At the specially composed Court of Assizes of Paris,
Just reading these numbers makes you dizzy. 131 dead, more than 450 injured and 2,500 civil parties formed. Since its opening on the Ile de la Cité nine months ago, the trial of the November 13 attacks has become one of superlatives. Never, it is true, had an assize trial left so much room for the missing victims, their entourage or the survivors. For weeks, hundreds of them were able to testify before the magistrates of the special assize court, thus giving the actors of the trial the feeling of glimpsing a broad overview of the horror experienced that November night.
And yet. No matter how much we read and reread this series of figures, the certainty remained in mind that this trial only wrote part of their collective history. “What we have heard here is only the tip of the iceberg”, recalled with force Karine Shebabo, lawyer for civil parties. Sign of the singularity of this hearing, a hundred lawyers of the civil parties – they are more than 300 in all – have chosen to plead in a common way. On the last day of this atypical exercise, several of them insisted on making the voices of these “forgotten”, “absent” or “silent” heard. All those who did not come, out of shame, fear and who did not express themselves, out of guilt.
“Avoidance” to “survive”
Faced with a practically empty box – only two of the eleven defendants detained chose to attend the hearing on Tuesday – the counsel for the victims of the attacks wanted to give body and life to these anonymous people who have lived for seven years with the trauma of the ‘offensive. Remained “in the shadows”, their voices did not resonate in the judicial precincts.
“Why don’t you come to your criminal trial when you are a civil party? “Questioned Me Alexandra Prassoloff. First there is the physical and psychological barrier. Two of his clients tried to come but finally turned back at the last moment. “The emotion was too strong, they never came back,” she explained. Confronting the “decorum of justice”, “the gulf between their suffering and the rational presentation of what happened” or the very idea of sharing a common space with the accused have sometimes got the better of their desire to attend the debates.
Others have opted for absolute “avoidance”. For nine months, they read nothing, heard nothing of the debates that took place in the courtroom. This is the case of a man of Israeli origin living in France and victim of the attack at Bataclan. “You won’t see him, he didn’t come to the trial and he went back to live in Israel. He keeps his distance and it’s his only way to survive. Like him, many of them are unable to approach this trial, ”said Karine Shebabo. Quoting them one last time in their argument, their lawyers asked the court to “weigh the weight of their absence” when delivering its verdict at the end of June.

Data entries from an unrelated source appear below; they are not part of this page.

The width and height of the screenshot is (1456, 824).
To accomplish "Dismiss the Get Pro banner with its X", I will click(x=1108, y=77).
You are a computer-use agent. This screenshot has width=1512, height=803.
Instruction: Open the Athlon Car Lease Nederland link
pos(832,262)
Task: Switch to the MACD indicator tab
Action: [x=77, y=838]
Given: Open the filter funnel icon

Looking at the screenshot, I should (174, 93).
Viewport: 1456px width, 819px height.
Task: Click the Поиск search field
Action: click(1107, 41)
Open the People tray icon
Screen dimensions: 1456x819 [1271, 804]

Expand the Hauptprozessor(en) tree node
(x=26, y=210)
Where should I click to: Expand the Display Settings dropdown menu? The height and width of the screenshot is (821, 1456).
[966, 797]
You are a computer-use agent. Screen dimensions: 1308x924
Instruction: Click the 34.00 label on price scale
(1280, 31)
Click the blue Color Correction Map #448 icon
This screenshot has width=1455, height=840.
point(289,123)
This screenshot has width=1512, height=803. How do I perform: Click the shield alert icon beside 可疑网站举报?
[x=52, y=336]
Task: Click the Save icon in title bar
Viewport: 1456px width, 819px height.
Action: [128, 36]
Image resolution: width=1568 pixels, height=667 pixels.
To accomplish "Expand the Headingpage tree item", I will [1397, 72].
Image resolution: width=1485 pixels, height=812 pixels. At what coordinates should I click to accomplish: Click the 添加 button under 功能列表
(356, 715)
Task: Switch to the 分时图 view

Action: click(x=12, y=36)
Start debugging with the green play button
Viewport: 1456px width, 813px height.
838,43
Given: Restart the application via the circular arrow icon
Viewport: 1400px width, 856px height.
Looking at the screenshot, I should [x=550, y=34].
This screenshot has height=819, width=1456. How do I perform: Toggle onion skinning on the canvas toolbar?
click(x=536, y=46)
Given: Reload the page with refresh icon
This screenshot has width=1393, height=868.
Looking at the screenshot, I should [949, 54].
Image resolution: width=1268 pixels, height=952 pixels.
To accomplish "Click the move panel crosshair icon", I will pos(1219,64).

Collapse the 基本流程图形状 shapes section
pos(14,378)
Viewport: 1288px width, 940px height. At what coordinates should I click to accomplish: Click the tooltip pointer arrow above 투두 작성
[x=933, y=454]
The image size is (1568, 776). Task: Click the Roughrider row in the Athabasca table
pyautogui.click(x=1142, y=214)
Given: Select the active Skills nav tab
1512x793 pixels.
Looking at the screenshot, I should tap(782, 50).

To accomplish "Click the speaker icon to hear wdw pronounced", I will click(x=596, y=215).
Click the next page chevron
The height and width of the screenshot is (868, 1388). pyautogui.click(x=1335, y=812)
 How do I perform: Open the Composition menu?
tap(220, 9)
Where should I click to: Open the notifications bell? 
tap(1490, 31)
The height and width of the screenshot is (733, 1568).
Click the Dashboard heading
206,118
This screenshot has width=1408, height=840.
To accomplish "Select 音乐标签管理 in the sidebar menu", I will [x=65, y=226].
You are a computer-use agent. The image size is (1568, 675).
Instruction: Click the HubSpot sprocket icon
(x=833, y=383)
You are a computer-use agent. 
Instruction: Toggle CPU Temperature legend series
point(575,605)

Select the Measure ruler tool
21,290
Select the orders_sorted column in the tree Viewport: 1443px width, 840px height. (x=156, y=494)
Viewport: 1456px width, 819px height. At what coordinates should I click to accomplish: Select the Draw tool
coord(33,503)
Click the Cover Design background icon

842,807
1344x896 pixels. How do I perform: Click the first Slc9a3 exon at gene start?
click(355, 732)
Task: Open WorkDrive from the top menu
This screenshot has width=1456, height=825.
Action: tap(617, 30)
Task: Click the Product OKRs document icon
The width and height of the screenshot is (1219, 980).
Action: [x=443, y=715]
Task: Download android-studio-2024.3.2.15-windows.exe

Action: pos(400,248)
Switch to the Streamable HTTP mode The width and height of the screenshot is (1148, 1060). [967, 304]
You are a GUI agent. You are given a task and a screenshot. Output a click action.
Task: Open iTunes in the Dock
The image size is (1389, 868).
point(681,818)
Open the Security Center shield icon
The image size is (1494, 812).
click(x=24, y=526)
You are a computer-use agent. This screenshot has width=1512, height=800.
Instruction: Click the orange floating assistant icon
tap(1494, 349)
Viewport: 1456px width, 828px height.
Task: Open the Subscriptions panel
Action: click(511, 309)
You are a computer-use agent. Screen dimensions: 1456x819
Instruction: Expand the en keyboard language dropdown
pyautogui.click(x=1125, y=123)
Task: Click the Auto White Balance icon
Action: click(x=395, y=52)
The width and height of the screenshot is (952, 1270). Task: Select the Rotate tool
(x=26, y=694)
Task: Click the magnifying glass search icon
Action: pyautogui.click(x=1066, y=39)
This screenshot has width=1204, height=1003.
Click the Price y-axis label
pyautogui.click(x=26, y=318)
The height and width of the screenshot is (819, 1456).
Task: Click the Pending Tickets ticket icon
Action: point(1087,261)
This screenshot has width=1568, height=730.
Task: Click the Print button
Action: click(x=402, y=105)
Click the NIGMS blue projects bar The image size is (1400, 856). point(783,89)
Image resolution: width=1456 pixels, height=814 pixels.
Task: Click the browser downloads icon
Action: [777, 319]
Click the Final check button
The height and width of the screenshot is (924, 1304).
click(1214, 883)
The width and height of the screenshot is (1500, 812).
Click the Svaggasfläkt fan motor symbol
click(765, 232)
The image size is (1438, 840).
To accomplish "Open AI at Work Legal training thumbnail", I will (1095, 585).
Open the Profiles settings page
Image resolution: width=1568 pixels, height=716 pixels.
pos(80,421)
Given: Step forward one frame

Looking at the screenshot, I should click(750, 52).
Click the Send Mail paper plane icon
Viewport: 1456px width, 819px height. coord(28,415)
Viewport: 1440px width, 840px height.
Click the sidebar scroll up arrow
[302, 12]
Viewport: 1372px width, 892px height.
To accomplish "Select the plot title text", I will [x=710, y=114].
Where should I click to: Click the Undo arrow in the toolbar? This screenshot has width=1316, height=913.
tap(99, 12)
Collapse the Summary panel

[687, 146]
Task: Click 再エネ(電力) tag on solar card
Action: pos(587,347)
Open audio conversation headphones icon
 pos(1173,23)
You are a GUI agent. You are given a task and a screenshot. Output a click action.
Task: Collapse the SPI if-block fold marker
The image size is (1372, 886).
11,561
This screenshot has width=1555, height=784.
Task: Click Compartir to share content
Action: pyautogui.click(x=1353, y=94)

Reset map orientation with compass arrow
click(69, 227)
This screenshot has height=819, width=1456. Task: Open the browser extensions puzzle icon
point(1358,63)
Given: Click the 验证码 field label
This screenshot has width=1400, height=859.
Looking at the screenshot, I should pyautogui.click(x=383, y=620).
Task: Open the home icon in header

“Illegitimacy” and “guilt”
Impossible, however, to summarize in a few words “the infinity” of these courses, recognized the lawyer Alexandra Prassoloff. But the feelings of “illegitimacy” and “guilt” very often returned in the pleadings on Tuesday. This is the case of many “relatives of victims still alive”, illustrated Me Prassoloff: “Yet their existence was also upset by the events of that night”. For more than five years, Carole has been the attentive ear of Sylvain, her companion victim of the attacks. “She listened to it for hours. It is only in 2020 that he will consult a psychiatrist, ”detailed the lawyer. But Carole said nothing to the court about these “unseen scars”.
This “silence” for which the defendants were so reproached during their interrogations was also found on the side of the civil parties. “Among the reasons for this silence, there was the fear of being drowned in the crowd, of not being heard (…) the fear that their testimony would not arouse any questions, no interest, they wanted to avoid this failure”, justified the lawyer Cosima Ouhioun. Mutism has also turned into self-censorship for others: “Some would have liked to come, shout, agonize with insults at the accused, they do not want to hear about the injunction to resilience”, added the criminal lawyer.
Intervened a few hours before his colleagues, the lawyer of several police officers of the BAC75N of Paris, Me Hector Bernadini, praised the work of the newspaper The world which had published last September the course of this night experienced by its customers. Intervened at the Bataclan from the start of the attack, their words had so far been erased from the “national narrative”. Anxious to restore all their place to these “heroes” erased, the lawyer thus concluded: “It was enough to name the forgotten so that they are no longer”.